You mention The Old Ones in your biography. Are you an HP Lovecraft adept? Which of his stories do you like most and which one does capture the atmosphere of your music. I am certainly an H.P. Lovecraft adept. I discovered his stories around the age of fourteen and the impressions that they made on my young mind can never be erased. I remember reading an article on him in a magazine somewhere around this time. It was a very fallacious piece that informed me that he used to write all his stories on acid and that both his parents had died in a lunatic asylum, and other such things, which I have since found to be untrue, but it was enough to arouse my curiosity. I think I read ‘Dagon’ first and then ’The Tomb’. I can still remember the effect that the latter had upon me more than the story itself – the strange central image of a man sat outside a tomb every night, just the sheer fucking weirdness of it all. I think that’s the thing with Lovecraft, the way he affects your sub-conscious rather than your conscious mind. The thing that you think you read rather than what is actually there is part of his enduring popularity. As literature he’s pretty rock and roll, in that he is associated with that kind of rebellious thing, in that he evokes all these old gods that are not just set against Christianity in their immenseness but against science and humanity as a whole, as aesthetically he is against the modern schools of literature of the time (yeah! Fuck the trends!) he keeps his literature pure.

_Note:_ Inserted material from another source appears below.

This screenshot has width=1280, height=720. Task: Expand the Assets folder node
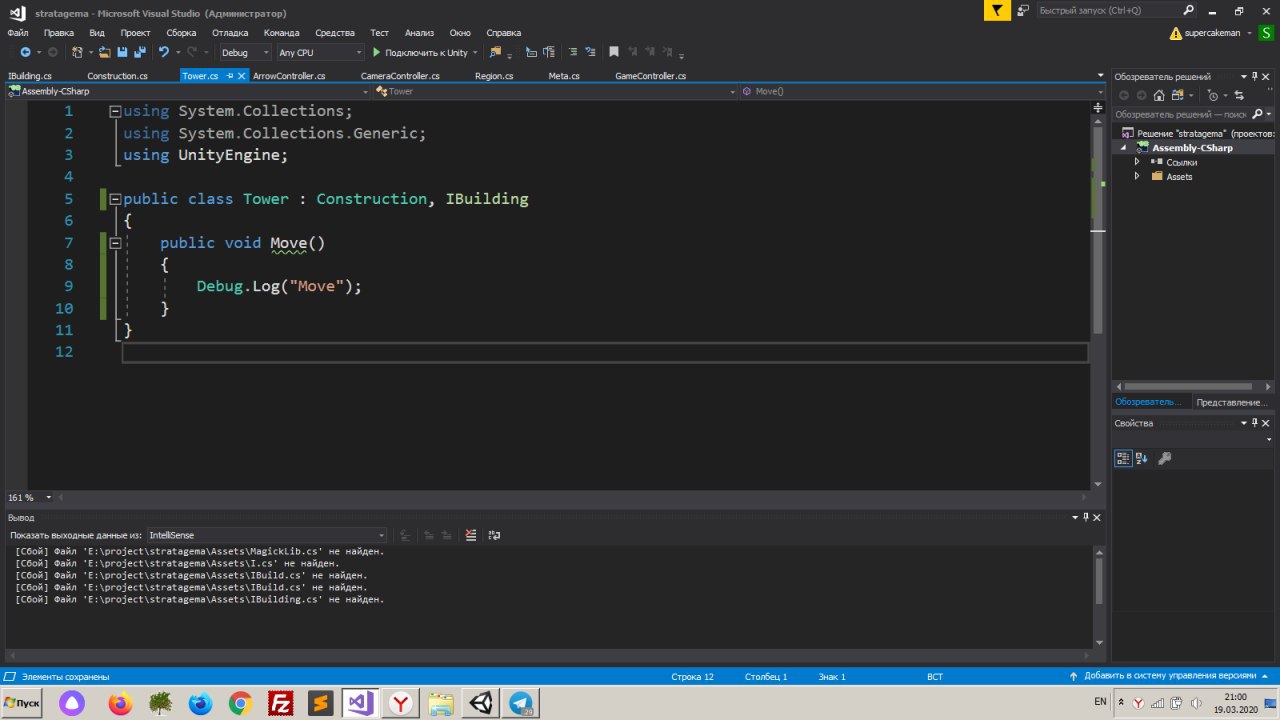[x=1137, y=176]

There are no messy love affairs in his tales or invasive evocations of sexuality, or emotions, or pretentious stabs at existentialism, just this amazingly clinical point of view set against something which is indescribably alien and which it cannot hope to contain but tries to anyway – the heroic scientific last stand. There are two strands in Lovecraft. This immovable scientific point of view which endures beyond the human (for every victim who dies insane another is there to take up this rational voice in further stories and it is precisely the medium whereby the alieness of Lovecraft’s universe is communicated) and the amorphous twisted shapes of the unconscious which stand behind everything, the utter meaninglessness of the words beyond the atmosphere that they evoke. This is doom metal in literary form to me!
Robert E Howard and his tales evoke the same thing but from a converse point of view. If you just substitute the scientific viewpoint for civilization (which he sees as weak and corrupt) and equate his use of barbarism with Lovecraft’s ancient beings (every ready to sweep aside all in their way as barbarism is ever ready not only to overwhelm civilization but also the individual) you can probably see why these two writers are so closely associated with Heavy Metal. For me, Heavy Metal is the perfect combination of these barbarous urges and the civilizing of them through the music – they are given form in their expression. It is interesting that etymologically the word ‘doom’ is indelibly associated with law and judgement. In doom metal, the ethos and meaning of the word meets rock and roll in a way in which it does not in any other form of music, the transforming luciferic (I just made that word up and bound the devil in grammar!) power of rock and roll meets the law and finality of man’s last fate – the individual and final death which presides over all. This is the tension I love in doom metal and in Howard Phillips Lovecraft.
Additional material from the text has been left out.